Nuestro modelo es Maria que, en su vacío interior, se pone a la escucha del enviado de Dios como verdadera hija de la Palabra. Maria escucha, reflexiona, no pierde de vista la Palabra.
Para escuchar necesitamos un silencio exterior que nos permita concentrarnos sobre la palabra que recibimos, y de un silencio interior, dentro de nosotros, que nos haga dejar de hablar con nosotros mismos y de escuchar solamente nuestra voz.
Dios es amigo del silencio: tenemos que escuchar a Dios porque lo que cuenta no es lo que decimos nosotros sino lo que Él nos dice.
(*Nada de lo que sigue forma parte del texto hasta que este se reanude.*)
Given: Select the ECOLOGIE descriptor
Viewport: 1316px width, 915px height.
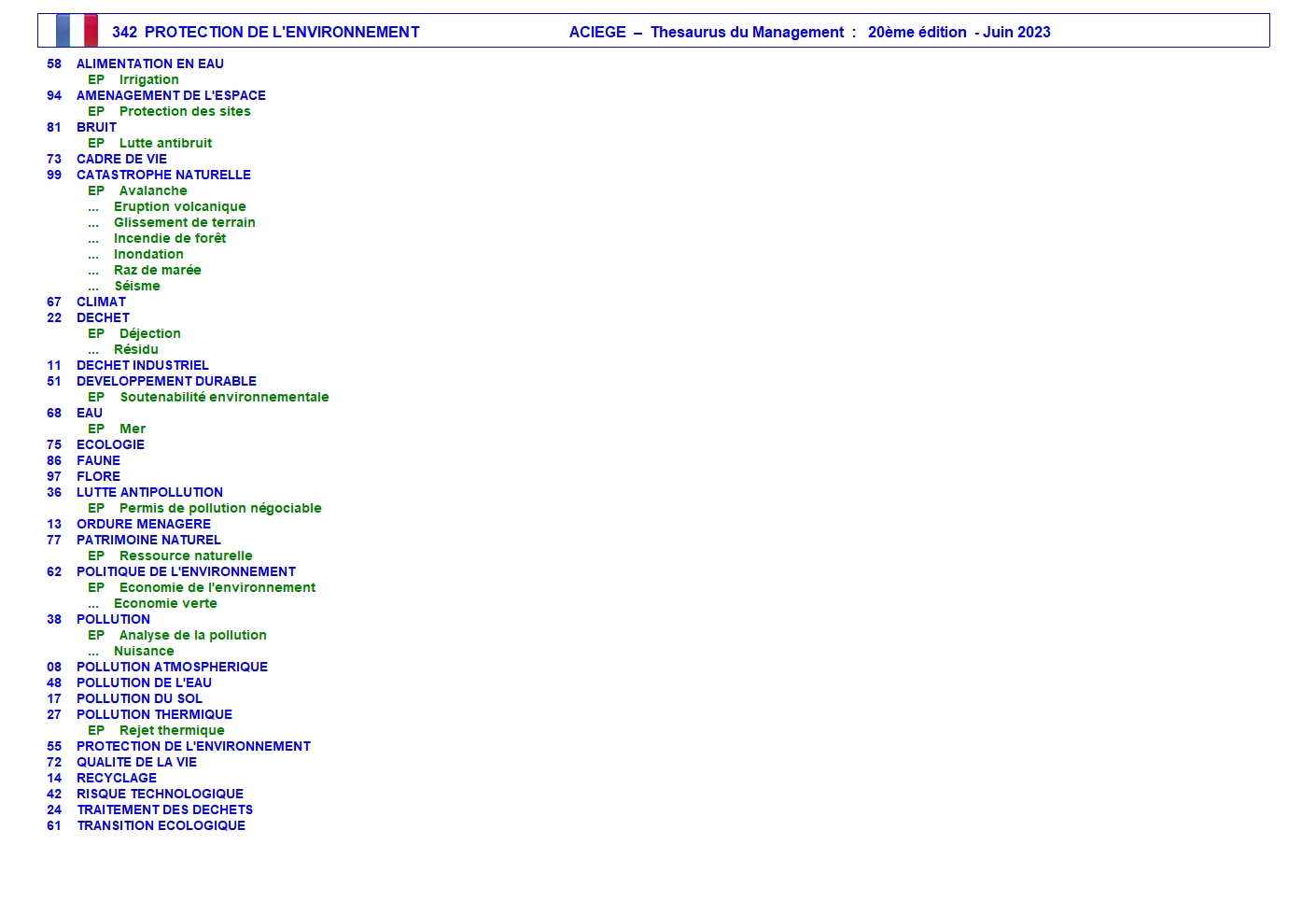Looking at the screenshot, I should [x=110, y=444].
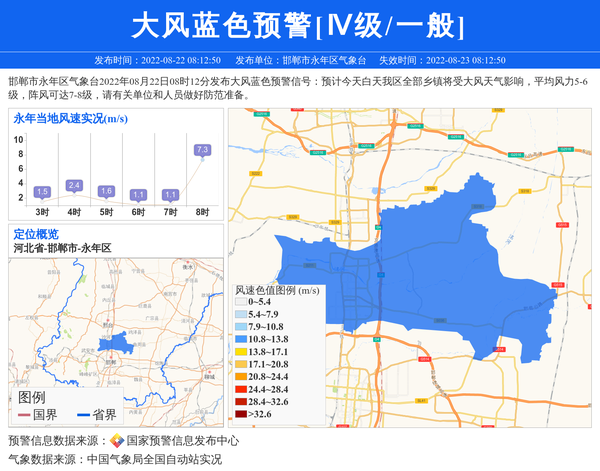Screen dimensions: 600x471
Task: Click the 1.6 data marker at 5时
Action: [106, 191]
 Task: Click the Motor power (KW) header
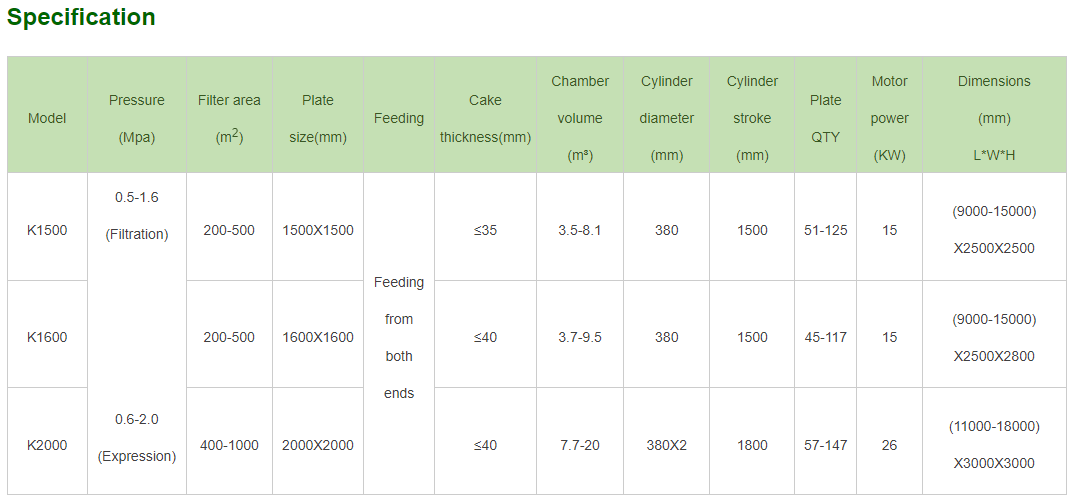point(890,118)
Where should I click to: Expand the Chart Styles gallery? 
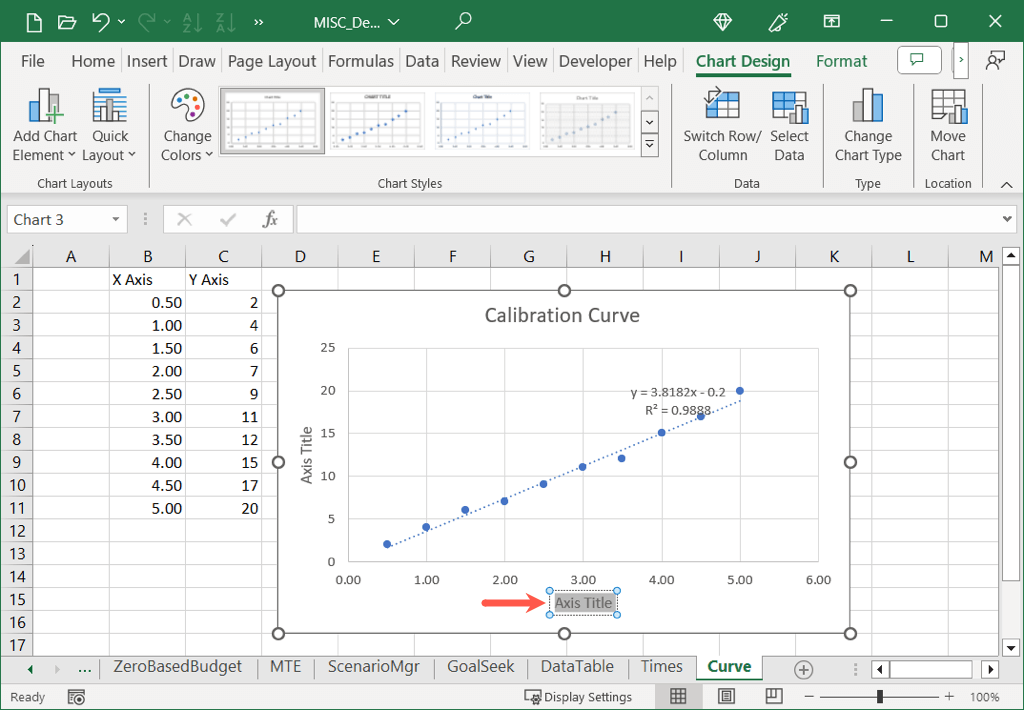point(649,145)
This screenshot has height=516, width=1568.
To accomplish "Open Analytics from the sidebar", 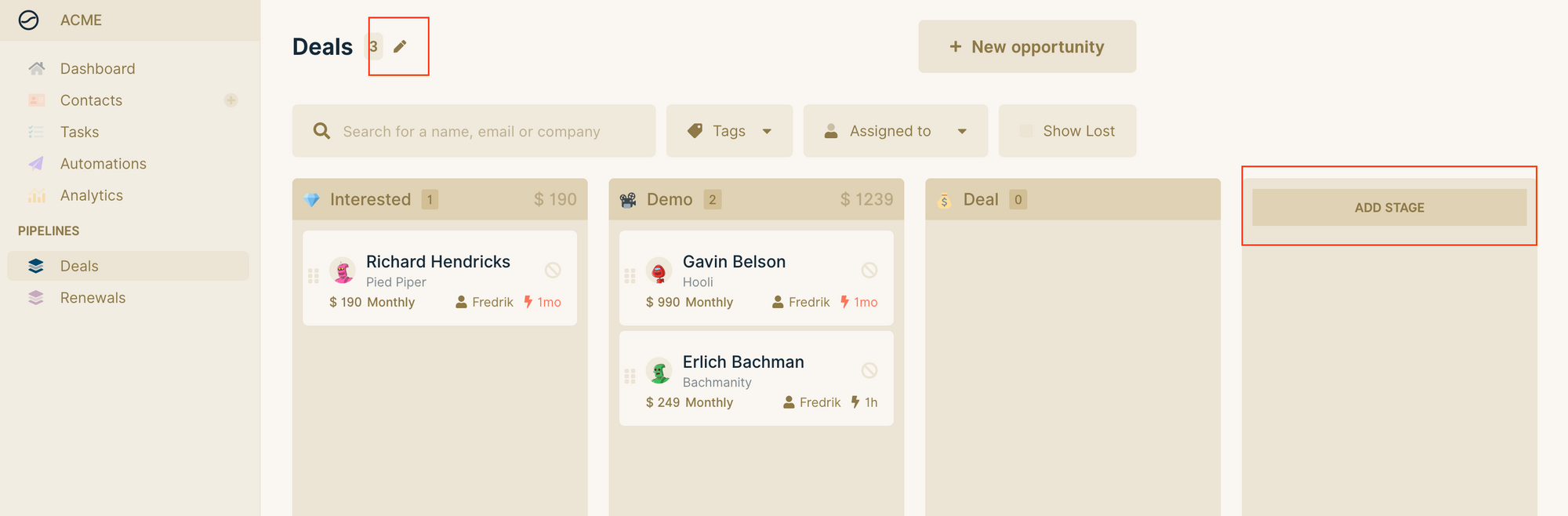I will 91,195.
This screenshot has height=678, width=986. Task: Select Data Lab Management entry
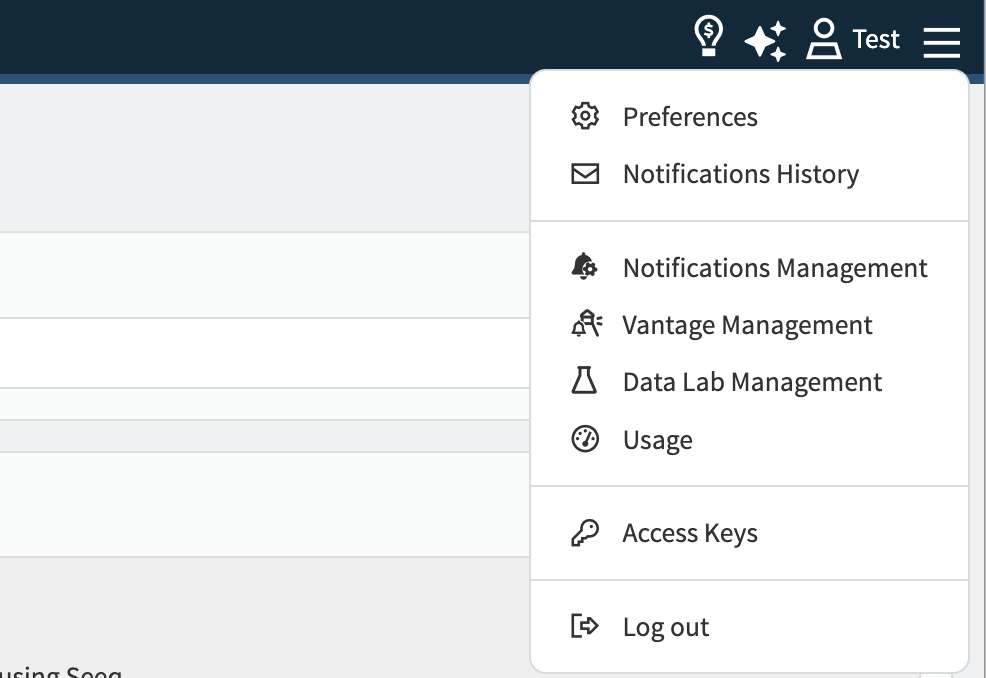tap(752, 382)
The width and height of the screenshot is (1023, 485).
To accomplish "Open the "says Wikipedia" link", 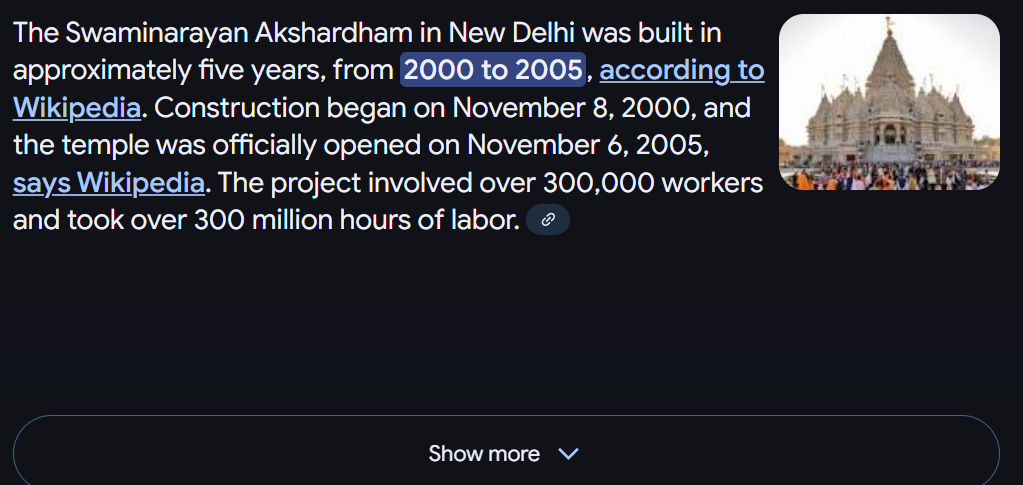I will click(108, 183).
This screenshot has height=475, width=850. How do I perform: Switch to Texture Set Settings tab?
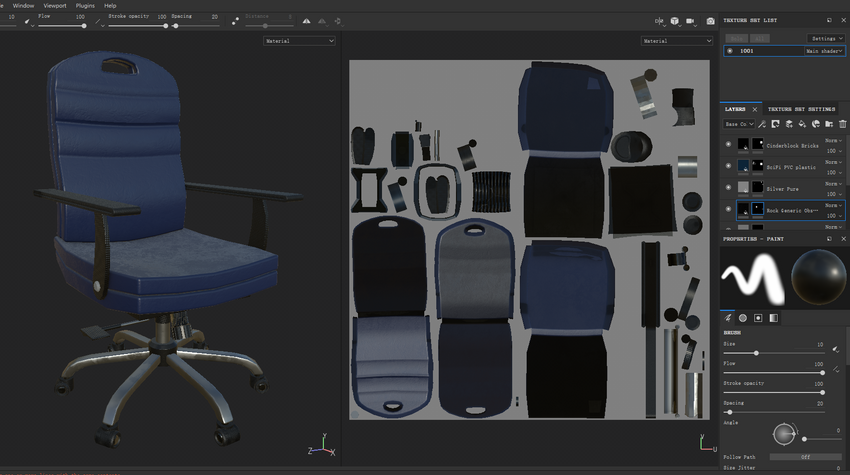(801, 109)
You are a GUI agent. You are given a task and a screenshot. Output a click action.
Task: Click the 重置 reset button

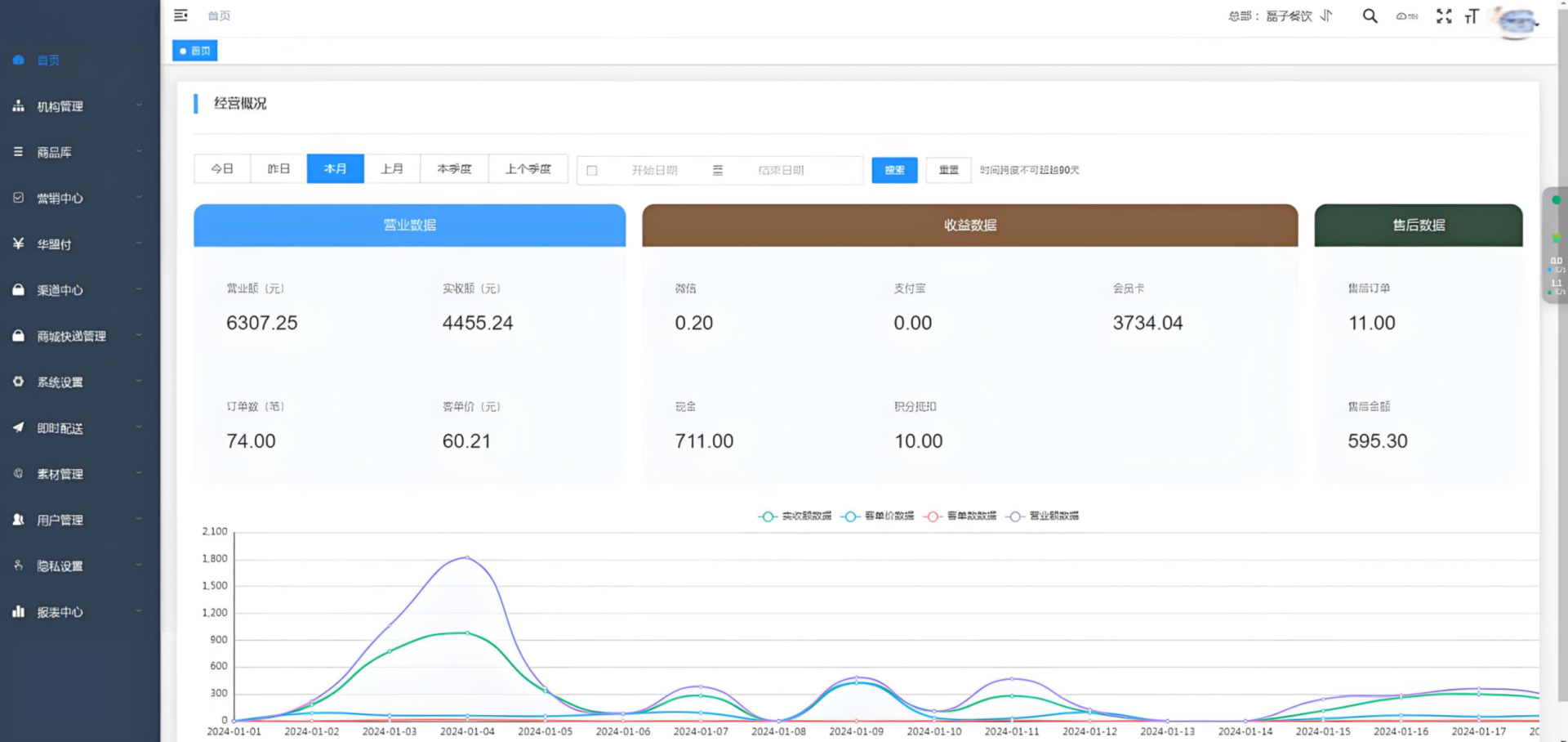coord(948,170)
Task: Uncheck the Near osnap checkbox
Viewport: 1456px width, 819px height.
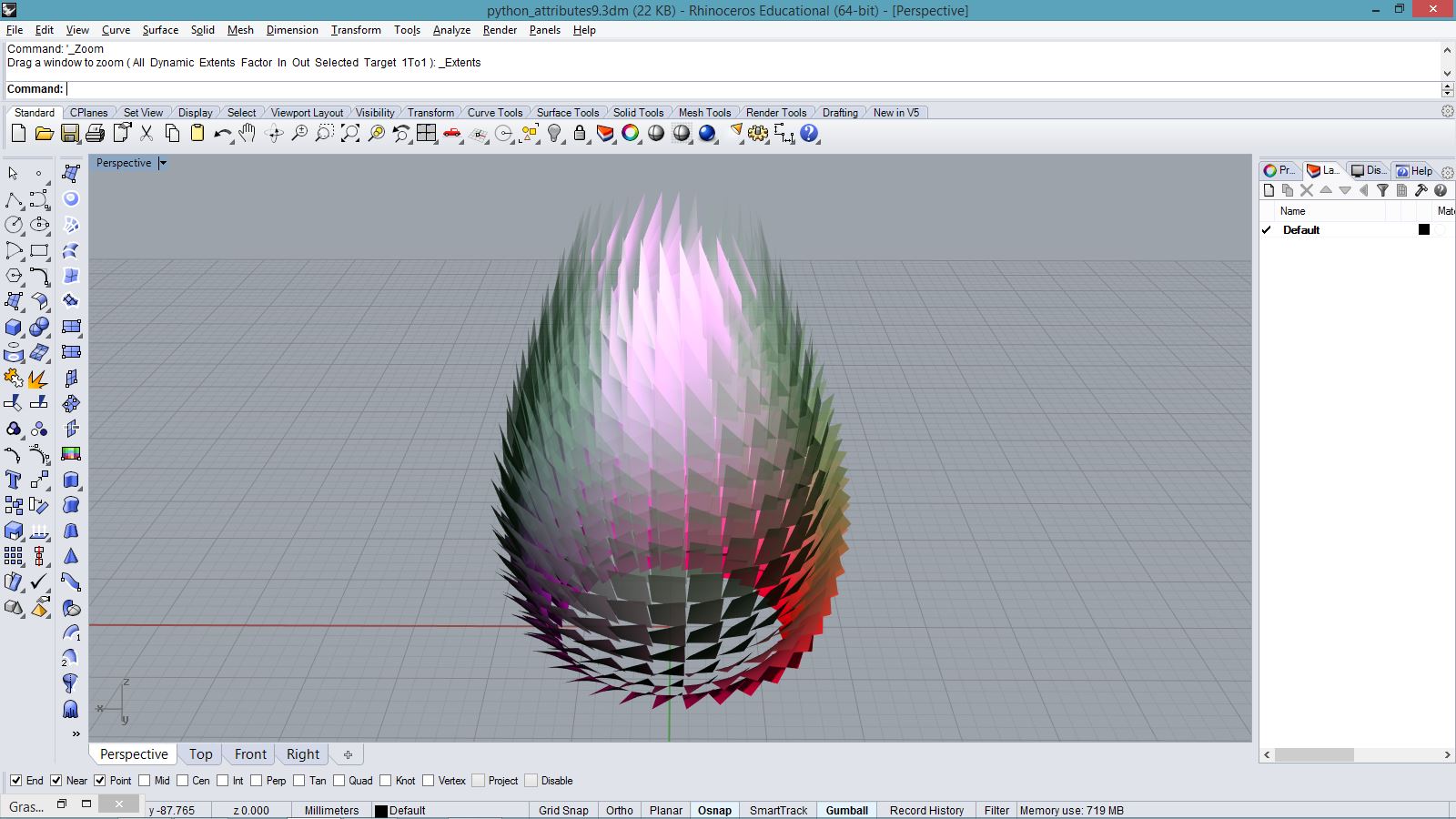Action: pos(56,781)
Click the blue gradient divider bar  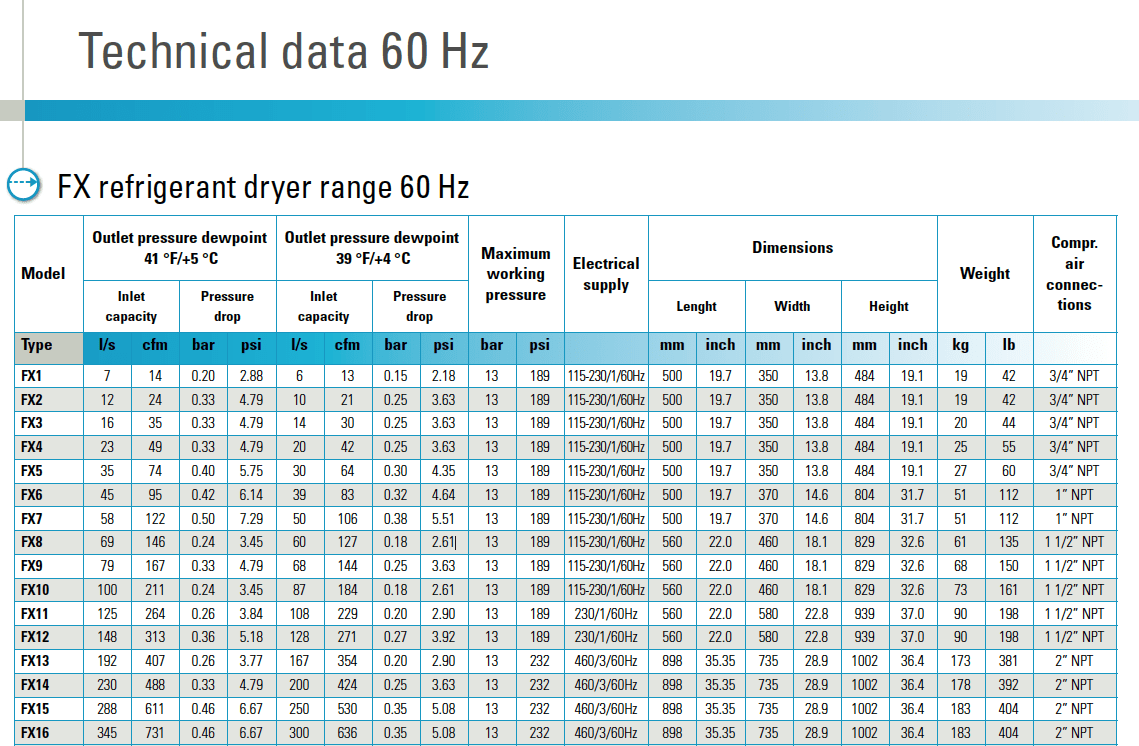click(580, 110)
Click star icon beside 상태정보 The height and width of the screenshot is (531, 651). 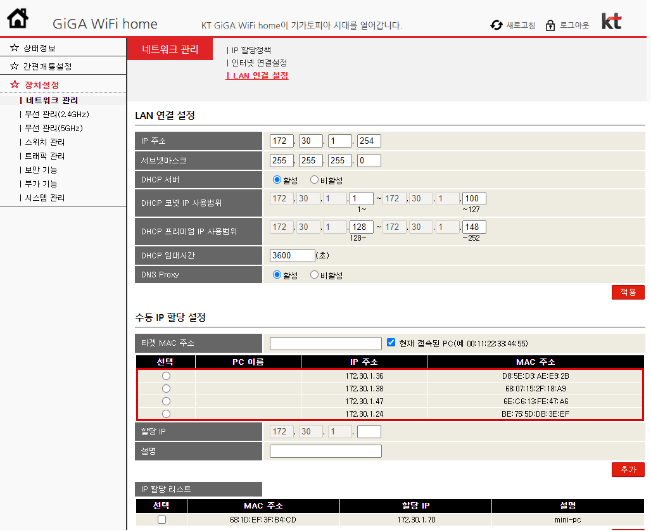tap(14, 47)
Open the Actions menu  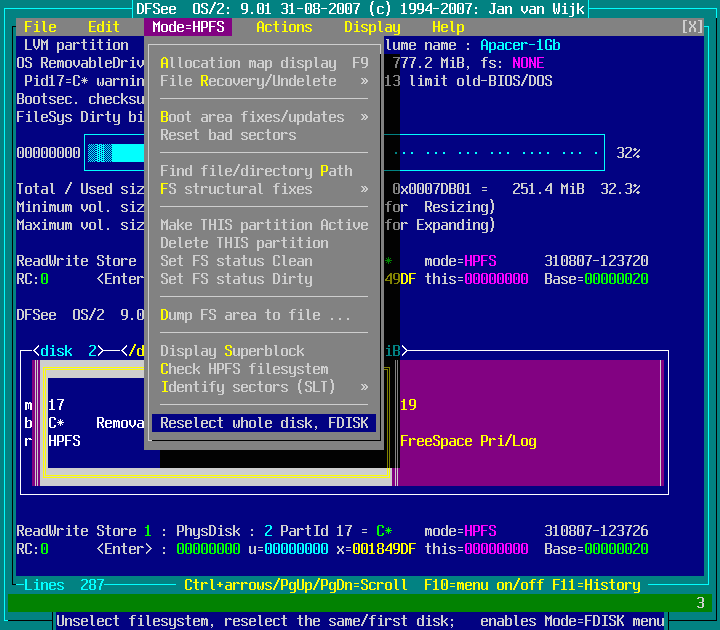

S. Teresa de Ávila en su Castillo interior escribía: "Dios y el alma se gozan con grandísimo silencio".
Según Madeleine Delbrêl, el silencio puede ser instrumento de un diálogo íntimo y precioso: "Cuando se ama, se quiere escuchar al otro, sólo, sin que voces extrañas vengan allí a turbar".
La escucha es un acto nada fácil porque implica participar y compartir y quiere decir mucho más que sentir.
"Escucha Israel" es el versículo del libro del Deuteronomio y es la primera palabra de una de las oraciones más queridas de la piedad judía.
En la vida espiritual la obediencia nace del acto de escuchar, de recibir un mensaje de Dios y de responder en modo apropiado. Escuchar, por lo tanto, nunca es una actitud pasiva. Para Israel, escuchar es obedecer y no obedecer es rebelarse.
Muchas veces nos parece escuchar, pero de hecho no comprendemos: "Por más que ustedes escuchen, no entenderán" (Is 6, 9-10). No comprendemos, porque somos duros de oídos, es decir duros de corazón. También Zacarías, delante de la buena noticia del ángel, fue duro de oídos y para comprender la palabra escuchada tuvo que esperar hasta el nacimiento del Bautista (cf. Lc 1, 20).
Para educarnos a la escucha, el Nuevo Testamento nos habla de la parábola del
sembrador (cf. Mt 13, 4-9), que describe la diversidad de los terrenos donde la palabra de Dios cae y da a entender cual preparación del terreno puede permitir a esta palabra fructificar.
En este tiempo de Navidad no podemos olvidar el ejemplo de los pastores que escucharon la invitación del ángel a ir a Belén. En la noche iluminada solo de la gloria de Dios, ellos no tuvieron miedo de la oscuridad, del frío y del hielo. Dejaron todo y se encaminaron siguiendo la estrella hasta la gruta para adorar el Emmanuel, la Palabra hecha carne.